A federal court’s recent dismissal of a case at Florida’s Lynn University illustrates this same phenomenon. In Doe v. Lynn University, a student who was suspended from Lynn University filed suit alleging that Lynn’s procedures discriminated against him on the basis of sex in violation of Title IX. Among other things, he alleged that in his sexual misconduct proceeding, his accuser was allowed to be actively represented by an experienced lawyer—in violation of the university’s policy—while he was limited to a silent, non-attorney advisor, who in his case was his mother.
To proceed to the next stage of litigation, the student’s complaint had to sufficiently allege both (1) facts that cast doubt on the outcome of the proceeding, and (2) facts plausibly establishing a link between that erroneous outcome and gender bias. With regard to the first prong, the court considering the university’s motion to dismiss held that the plaintiff had alleged facts “more than sufficient to support the plausible inference that the disciplinary proceeding against Plaintiff was procedurally flawed.” The court ruled that the student had not, however, alleged enough facts “to support the plausible inference that he was discriminated against on the basis of his gender.”
The allegations in the student’s complaint focused on the environment of intense national pressure on colleges and universities to more aggressively address sexual assault on campus—an environment in which, as FIRE has documented extensively, many universities have reduced protections for accused students, even dispensing with hearings altogether in many cases. But these general allegations, the court held, were insufficient to establish a causal connection in his particular case. For his case to proceed, the student would need to point to evidence “that this national backlash resulted in gender-biased disciplinary proceedings” at Lynn.
Although the court granted the university’s motion to dismiss, it did so without prejudice, which gives the student plaintiff an opportunity to file an amended complaint pointing to the kinds of specific facts necessary to plausibly allege gender bias. The judge gave the plaintiff until November 30—which is today—to file his amended complaint, so we will keep you posted on whether he actually does so.
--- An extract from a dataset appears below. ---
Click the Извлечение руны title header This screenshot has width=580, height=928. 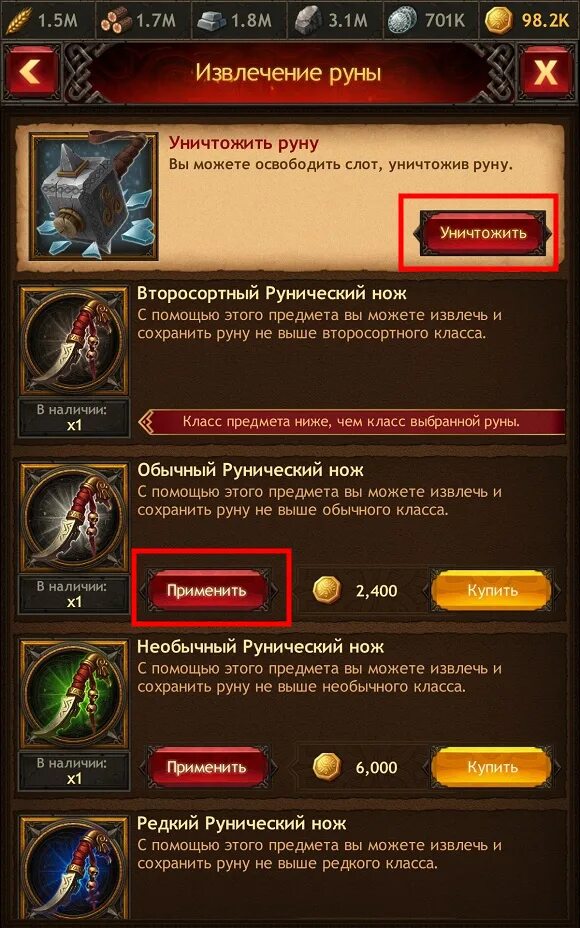pos(288,73)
One more ruling, from the District of New Jersey, illustrates how differently courts around the country are treating these legally similar cases. The case of Collick v. William Paterson University involves two male students who were accused of sexually assaulting a female classmate. Although a grand jury declined to indict them on charges of sexual assault, they were expelled from William Paterson University (WPU), and filed suit. This month, a New Jersey federal judge denied the university’s motion to dismiss many of their claims (although some, including racial discrimination claims, were dismissed).
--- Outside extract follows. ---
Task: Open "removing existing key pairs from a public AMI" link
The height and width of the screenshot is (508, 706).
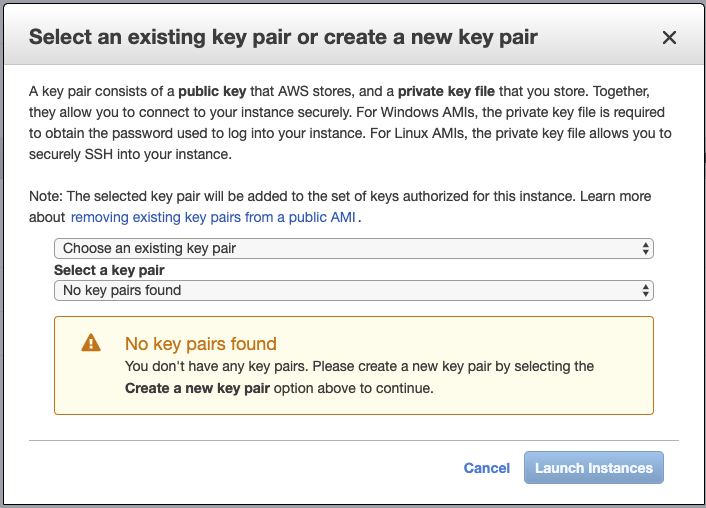Action: 214,217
Like the plaintiff at Lynn, the WPU students alleged (among other things) that the university had discriminated against them in violation of Title IX. In this case, the judge held that although the gender-discrimination claims were “rife with conclusory assertions,” they were sufficient to survive a motion to dismiss. Notably, the court did credit the plaintiffs’ allegation that the national pressure affected WPU’s process, stating that it was a “commonsense inference that the public’s and the policymakers’ attention to the issue of campus sexual assault may have caused a university to believe it was in the spotlight.”
More than a year into covering these decisions for FIRE, it is clear to me that while individual students may find relief in the courts, fully addressing the campus due process crisis is going to take more than just lawsuits. There are many such avenues: lobbying for bills that grant students the right to counsel in disciplinary hearings; continuing to push back against the federal overreach that has contributed greatly to the current climate; and speaking out publicly for the rights of the accused even when doing so is politically unpopular. The state of the law being what it is, all of these efforts will be critically important in the ongoing fight for due process on campus.